• Testo estratto:
^^^^^^^^^^^^^^^^

Seguire un adeguato stile di vita, seguendo una dieta varia e bilanciata e praticando attività fisica regolare sono semplici ma fondamentali strumenti per prevenire futuri eventi cardiovascolari e gestire al tempo stesso al meglio il distress legato a questo momento. Ovviamente ci sono delle difficoltà nel praticare attività fisica, legate ad esempio alla chiusura al momento delle palestre. Tuttavia, questi limiti ci hanno insegnato che è possibile superarli e attualmente ci sono varie opportunità di praticare attività fisica che consentono di prenderci cura del nostro corpo anche in un momento come questo.
3.Lei è impegnato nella ricerca, fondamentale per il progresso e l’innovazione. Ci racconta brevemente il suo percorso di ricercatore? Quale futuro ci aspetta nella prevenzione e nelle cure cardiologiche?
Sono particolarmente legato all’attività di ricerca perché ci consente di valutare al meglio cosa stiamo facendo, di migliorare la gestione clinica del paziente e ci permette di aprirci a nuovi orizzonti utili alla cura della persona e al confronto internazionale. La Cardiologia negli ultimi 10 anni ha compiuto passi da gigante nella ricerca, con la scoperta di nuove terapie, di nuove tecnologie e portando ad una migliore conoscenza delle malattie cardiovascolari. Al tempo stesso, però, le malattie cardiovascolari rimangono ancora una rilevante causa di mortalità e di morbidità nella popolazione e questo significa che si può fare ancora molto, soprattutto in alcuni contesti specifici quali ad esempio la personalizzazione della terapia in particolar modo nelle donne così come una maggiore diffusione degli strumenti di prevenzione primaria e secondaria, penso ad esempio alla riabilitazione dopo eventi cardiovascolari, che necessita di ulteriori sforzi.

^^^^^^^^^^^^^^^^

• Estratti dei record:
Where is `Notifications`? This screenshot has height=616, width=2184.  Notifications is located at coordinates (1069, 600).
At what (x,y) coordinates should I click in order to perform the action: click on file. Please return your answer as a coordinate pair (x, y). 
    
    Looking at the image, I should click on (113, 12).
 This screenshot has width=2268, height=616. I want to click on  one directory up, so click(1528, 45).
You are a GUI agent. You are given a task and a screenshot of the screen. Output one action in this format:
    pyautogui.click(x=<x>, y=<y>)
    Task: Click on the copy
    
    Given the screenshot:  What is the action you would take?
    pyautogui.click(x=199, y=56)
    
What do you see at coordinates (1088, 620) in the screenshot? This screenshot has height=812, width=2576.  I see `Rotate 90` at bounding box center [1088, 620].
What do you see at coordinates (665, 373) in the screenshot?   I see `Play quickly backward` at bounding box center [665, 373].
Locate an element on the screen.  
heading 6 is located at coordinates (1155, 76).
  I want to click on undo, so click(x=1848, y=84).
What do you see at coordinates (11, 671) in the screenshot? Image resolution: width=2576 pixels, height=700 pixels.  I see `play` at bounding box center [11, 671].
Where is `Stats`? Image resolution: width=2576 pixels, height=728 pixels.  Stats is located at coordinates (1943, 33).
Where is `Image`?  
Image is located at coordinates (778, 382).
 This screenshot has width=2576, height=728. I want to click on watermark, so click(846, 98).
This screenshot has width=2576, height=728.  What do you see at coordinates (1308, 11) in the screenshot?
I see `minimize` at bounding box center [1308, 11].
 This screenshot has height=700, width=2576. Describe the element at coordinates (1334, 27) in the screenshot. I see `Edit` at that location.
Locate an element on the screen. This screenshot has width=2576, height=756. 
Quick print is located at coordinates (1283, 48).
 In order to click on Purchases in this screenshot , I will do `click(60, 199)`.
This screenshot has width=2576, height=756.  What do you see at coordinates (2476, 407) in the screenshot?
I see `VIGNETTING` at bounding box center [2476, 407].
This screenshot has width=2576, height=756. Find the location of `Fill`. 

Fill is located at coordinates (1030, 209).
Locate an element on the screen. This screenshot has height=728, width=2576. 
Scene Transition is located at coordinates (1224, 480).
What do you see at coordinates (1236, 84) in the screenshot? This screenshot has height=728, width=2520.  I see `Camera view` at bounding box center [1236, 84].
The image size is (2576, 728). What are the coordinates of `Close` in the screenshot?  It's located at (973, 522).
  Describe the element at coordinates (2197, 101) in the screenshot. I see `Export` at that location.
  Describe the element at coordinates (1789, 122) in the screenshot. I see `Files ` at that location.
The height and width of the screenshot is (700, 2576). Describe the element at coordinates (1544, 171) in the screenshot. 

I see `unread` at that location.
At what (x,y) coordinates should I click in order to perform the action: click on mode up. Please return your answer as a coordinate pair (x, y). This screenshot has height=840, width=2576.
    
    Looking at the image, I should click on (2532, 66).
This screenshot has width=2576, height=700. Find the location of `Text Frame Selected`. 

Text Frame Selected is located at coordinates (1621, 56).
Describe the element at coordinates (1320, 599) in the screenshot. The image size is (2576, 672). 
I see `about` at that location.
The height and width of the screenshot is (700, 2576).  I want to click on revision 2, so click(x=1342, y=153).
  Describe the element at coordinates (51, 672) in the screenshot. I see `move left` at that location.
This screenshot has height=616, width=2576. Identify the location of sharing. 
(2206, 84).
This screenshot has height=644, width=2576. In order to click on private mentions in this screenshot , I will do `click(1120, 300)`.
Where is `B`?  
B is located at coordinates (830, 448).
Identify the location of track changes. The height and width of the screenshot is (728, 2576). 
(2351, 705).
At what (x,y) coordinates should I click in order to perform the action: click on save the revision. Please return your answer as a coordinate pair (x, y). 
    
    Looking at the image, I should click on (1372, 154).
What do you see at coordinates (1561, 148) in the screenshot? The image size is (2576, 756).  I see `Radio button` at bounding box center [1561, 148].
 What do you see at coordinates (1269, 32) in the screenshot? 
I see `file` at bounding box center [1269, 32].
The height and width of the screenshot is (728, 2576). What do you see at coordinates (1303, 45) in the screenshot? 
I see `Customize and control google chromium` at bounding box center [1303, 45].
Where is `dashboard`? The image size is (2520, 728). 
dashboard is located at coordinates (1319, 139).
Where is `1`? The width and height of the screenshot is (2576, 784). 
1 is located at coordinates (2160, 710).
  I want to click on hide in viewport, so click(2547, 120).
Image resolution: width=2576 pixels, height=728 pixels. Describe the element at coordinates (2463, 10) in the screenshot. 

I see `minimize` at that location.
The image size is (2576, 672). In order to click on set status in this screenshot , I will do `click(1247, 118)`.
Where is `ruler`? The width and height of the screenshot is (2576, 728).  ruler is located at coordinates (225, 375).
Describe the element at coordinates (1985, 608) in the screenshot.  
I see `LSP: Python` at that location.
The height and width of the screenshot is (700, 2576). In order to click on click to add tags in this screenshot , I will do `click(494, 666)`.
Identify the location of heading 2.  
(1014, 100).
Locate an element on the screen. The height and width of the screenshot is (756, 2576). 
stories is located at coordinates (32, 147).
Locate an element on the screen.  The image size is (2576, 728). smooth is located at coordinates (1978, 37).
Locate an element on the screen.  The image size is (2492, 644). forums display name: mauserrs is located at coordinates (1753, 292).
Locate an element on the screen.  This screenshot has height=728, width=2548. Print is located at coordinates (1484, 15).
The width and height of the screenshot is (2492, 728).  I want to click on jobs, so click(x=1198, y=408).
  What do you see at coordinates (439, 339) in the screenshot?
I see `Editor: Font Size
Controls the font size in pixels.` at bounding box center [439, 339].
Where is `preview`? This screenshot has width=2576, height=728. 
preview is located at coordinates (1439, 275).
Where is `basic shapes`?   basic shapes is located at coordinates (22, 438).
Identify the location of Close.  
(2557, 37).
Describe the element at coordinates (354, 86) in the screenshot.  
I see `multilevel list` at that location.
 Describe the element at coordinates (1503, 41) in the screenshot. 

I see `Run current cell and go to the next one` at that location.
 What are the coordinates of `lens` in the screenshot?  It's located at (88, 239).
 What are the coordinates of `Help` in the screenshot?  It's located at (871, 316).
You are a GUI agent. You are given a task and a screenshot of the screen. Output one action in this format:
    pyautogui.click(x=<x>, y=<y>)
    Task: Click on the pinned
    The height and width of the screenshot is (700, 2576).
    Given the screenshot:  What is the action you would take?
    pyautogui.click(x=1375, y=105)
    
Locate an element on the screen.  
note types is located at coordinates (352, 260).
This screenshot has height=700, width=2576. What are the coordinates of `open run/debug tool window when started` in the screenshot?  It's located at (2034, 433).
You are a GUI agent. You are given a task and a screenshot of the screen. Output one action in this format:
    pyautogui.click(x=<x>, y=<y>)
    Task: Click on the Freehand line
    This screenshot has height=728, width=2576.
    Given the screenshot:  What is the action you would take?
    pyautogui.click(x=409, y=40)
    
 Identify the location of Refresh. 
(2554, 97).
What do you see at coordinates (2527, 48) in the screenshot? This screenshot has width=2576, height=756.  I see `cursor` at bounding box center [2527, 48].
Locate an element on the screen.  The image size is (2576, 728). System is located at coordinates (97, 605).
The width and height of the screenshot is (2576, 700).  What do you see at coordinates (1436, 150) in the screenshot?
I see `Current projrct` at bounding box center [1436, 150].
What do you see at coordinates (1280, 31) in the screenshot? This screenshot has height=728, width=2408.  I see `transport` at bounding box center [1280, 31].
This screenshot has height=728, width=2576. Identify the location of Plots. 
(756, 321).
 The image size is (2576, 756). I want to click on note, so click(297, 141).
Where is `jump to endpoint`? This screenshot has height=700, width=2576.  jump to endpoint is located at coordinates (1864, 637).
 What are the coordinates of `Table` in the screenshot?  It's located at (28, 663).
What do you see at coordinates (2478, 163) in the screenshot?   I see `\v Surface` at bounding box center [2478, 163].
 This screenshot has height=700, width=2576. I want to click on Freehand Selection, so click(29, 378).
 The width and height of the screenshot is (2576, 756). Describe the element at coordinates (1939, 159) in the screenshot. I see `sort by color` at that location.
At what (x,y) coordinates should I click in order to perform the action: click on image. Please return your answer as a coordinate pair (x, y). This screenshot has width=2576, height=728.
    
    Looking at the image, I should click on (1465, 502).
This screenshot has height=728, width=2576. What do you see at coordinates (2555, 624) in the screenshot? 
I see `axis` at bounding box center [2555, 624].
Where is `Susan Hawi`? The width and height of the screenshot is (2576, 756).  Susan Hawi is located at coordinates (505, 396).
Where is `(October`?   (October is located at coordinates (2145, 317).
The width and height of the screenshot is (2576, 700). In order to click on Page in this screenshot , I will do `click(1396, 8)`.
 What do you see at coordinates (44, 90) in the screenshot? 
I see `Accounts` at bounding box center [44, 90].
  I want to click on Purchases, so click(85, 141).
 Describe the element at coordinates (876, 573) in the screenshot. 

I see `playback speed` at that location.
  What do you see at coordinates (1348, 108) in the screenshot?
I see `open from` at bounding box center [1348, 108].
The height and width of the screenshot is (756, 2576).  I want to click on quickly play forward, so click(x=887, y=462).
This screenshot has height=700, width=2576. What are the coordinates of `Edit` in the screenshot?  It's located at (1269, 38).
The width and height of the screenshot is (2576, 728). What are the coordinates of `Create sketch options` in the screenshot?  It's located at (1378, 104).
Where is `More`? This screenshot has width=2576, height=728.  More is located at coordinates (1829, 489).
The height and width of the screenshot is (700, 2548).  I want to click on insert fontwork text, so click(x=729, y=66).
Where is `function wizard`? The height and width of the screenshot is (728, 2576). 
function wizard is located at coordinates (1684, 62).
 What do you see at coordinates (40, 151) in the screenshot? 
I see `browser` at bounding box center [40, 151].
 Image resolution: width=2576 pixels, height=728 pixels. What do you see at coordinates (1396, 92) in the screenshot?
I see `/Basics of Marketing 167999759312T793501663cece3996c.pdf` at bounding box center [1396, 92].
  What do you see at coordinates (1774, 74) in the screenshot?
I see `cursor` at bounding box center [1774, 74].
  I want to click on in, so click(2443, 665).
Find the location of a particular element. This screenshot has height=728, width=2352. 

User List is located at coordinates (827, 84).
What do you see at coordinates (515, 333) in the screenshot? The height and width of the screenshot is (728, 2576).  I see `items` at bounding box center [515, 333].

^^^^^^^^^^^^^^^^

• Esercizio: Prosegui, per favore, il testo sulla prevenzione cardiovascolare a partire dalla sua ultima frase. I record non hanno alcun ruolo in questo lavoro.

• Spazio risposta:
4.Il suo impegno nell’ambito sportivo in una Città come Siena è notevole, in particolar modo nel campo della Cardiologia dello Sport. Come procedono le attività in questo momento di “stallo”?
Il mondo dello sport ha subito un importante shock legato alla pandemia da COVID-19. Tuttavia, in questo momento così difficile, la ricerca può fornire un contributo fondamentale, in particolare nel settore della Cardiologia dello Sport. Abbiamo infatti tutti voglia di “tornare alla normalità” che per gli atleti significa ad esempio poter tornare a praticare sport dopo aver subito l’infezione da COVID-19. Esistono attualmente dei protocolli specifici per il cosiddetto “return to play”, che deve essere il più sicuro possibile. Siamo pertanto attualmente impegnati come Cardiologia e insieme alla Medicina dello Sport per comprendere quali sono le conseguenze dell’infezione da COVID-19 negli atleti e capire quali sono i migliori strumenti per indagare questi aspetti nei giovani, limitandoci alle indagini più importanti, senza sovraccaricare al tempo stesso il sistema. Una nostra recentissima ricerca, in corso di pubblicazione, dimostra ad esempio che il 3% degli atleti che hanno avuto un’infezione da COVID-19 presentano delle conseguenze cardiache che necessitano di uno stop temporaneo all’attività sportiva e di una ripresa graduale. I nostri sforzi sono pertanto rivolti a portare questo messaggio a tutti gli sportivi. Per me è un piacere immaginare che tutti pratichino sport, ma questo va sicuramente svolto in sicurezza, in particolar modo dopo l’infezione da COVID-19.
5.Per concludere, in un’ottica di prevenzione quale dovrebbe essere l’agenda del cittadino sulla salute del cuore?
Prendersi cura di sé e, quindi, del proprio cuore è qualcosa che ogni cittadino dovrebbe fare ogni giorno, seguendo uno stile di vita adeguato che comprenda una dieta varia e bilanciata, la pratica di attività fisica regolare, lo stop al fumo e un’adeguata gestione dei livelli di colesterolo e glicemia. Le valutazioni cliniche complete da eseguire routinariamente hanno inoltre lo scopo di monitorare lo stato di salute e migliorarlo. Quest’alleanza fra valutazione medica e responsabilità del singolo individuo penso rappresenti la strategia di maggiore successo per prevenire le malattie cardiovascolari o per prendersi al meglio cura di sé dopo che queste sono state riscontrate, al fine di un’adeguata qualità della vita.